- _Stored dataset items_
——————————

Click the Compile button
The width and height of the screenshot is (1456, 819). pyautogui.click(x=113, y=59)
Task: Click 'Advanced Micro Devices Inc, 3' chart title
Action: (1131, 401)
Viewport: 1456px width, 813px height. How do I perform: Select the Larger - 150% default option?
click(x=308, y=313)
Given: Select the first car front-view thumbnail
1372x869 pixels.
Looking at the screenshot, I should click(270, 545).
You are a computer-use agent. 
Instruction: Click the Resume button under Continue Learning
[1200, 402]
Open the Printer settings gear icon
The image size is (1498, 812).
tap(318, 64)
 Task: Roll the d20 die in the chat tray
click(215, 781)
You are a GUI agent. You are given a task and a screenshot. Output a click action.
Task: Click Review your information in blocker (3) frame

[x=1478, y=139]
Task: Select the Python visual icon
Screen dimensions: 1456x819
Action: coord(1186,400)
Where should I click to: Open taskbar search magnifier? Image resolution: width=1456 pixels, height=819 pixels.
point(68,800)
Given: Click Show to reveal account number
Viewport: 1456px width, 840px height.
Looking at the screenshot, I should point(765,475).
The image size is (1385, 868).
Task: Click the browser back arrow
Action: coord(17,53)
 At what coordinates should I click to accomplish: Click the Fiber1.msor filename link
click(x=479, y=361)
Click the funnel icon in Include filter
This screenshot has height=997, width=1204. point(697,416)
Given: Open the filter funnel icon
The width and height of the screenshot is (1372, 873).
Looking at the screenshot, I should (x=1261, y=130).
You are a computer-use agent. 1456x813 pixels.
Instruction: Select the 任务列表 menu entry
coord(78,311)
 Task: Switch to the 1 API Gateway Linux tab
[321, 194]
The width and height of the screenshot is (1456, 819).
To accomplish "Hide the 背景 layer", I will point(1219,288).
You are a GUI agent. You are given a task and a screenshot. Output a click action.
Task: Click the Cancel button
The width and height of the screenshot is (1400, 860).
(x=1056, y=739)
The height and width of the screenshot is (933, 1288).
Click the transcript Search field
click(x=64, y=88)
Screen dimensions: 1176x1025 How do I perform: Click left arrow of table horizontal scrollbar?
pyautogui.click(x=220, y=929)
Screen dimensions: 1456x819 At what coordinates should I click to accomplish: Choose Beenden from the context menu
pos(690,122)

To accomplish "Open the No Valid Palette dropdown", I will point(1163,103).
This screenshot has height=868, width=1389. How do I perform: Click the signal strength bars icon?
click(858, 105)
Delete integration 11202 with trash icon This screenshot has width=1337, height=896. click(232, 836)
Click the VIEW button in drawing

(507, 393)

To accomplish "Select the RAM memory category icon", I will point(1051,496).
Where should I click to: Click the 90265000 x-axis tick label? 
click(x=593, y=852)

——————————

- _WORK TO BE COMPLETED_
Print every line you see above, exactly as written.

- _SOLUTION FOR THIS PROBLEM_
Click the Compile button
The width and height of the screenshot is (1456, 819). pyautogui.click(x=113, y=59)
Task: Click 'Advanced Micro Devices Inc, 3' chart title
Action: (1131, 401)
Viewport: 1456px width, 813px height. How do I perform: Select the Larger - 150% default option?
click(x=308, y=313)
Given: Select the first car front-view thumbnail
1372x869 pixels.
Looking at the screenshot, I should click(270, 545).
You are a computer-use agent. 
Instruction: Click the Resume button under Continue Learning
[1200, 402]
Open the Printer settings gear icon
The image size is (1498, 812).
tap(318, 64)
 Task: Roll the d20 die in the chat tray
click(215, 781)
You are a GUI agent. You are given a task and a screenshot. Output a click action.
Task: Click Review your information in blocker (3) frame

[x=1478, y=139]
Task: Select the Python visual icon
Screen dimensions: 1456x819
Action: coord(1186,400)
Where should I click to: Open taskbar search magnifier? Image resolution: width=1456 pixels, height=819 pixels.
point(68,800)
Given: Click Show to reveal account number
Viewport: 1456px width, 840px height.
Looking at the screenshot, I should point(765,475).
The image size is (1385, 868).
Task: Click the browser back arrow
Action: coord(17,53)
 At what coordinates should I click to accomplish: Click the Fiber1.msor filename link
click(x=479, y=361)
Click the funnel icon in Include filter
This screenshot has height=997, width=1204. point(697,416)
Given: Open the filter funnel icon
The width and height of the screenshot is (1372, 873).
Looking at the screenshot, I should (x=1261, y=130).
You are a computer-use agent. 1456x813 pixels.
Instruction: Select the 任务列表 menu entry
coord(78,311)
 Task: Switch to the 1 API Gateway Linux tab
[321, 194]
The width and height of the screenshot is (1456, 819).
To accomplish "Hide the 背景 layer", I will point(1219,288).
You are a GUI agent. You are given a task and a screenshot. Output a click action.
Task: Click the Cancel button
The width and height of the screenshot is (1400, 860).
(x=1056, y=739)
The height and width of the screenshot is (933, 1288).
Click the transcript Search field
click(x=64, y=88)
Screen dimensions: 1176x1025 How do I perform: Click left arrow of table horizontal scrollbar?
pyautogui.click(x=220, y=929)
Screen dimensions: 1456x819 At what coordinates should I click to accomplish: Choose Beenden from the context menu
pos(690,122)

To accomplish "Open the No Valid Palette dropdown", I will point(1163,103).
This screenshot has height=868, width=1389. How do I perform: Click the signal strength bars icon?
click(858, 105)
Delete integration 11202 with trash icon This screenshot has width=1337, height=896. click(232, 836)
Click the VIEW button in drawing

(507, 393)

To accomplish "Select the RAM memory category icon", I will point(1051,496).
Where should I click to: Click the 90265000 x-axis tick label? 
click(x=593, y=852)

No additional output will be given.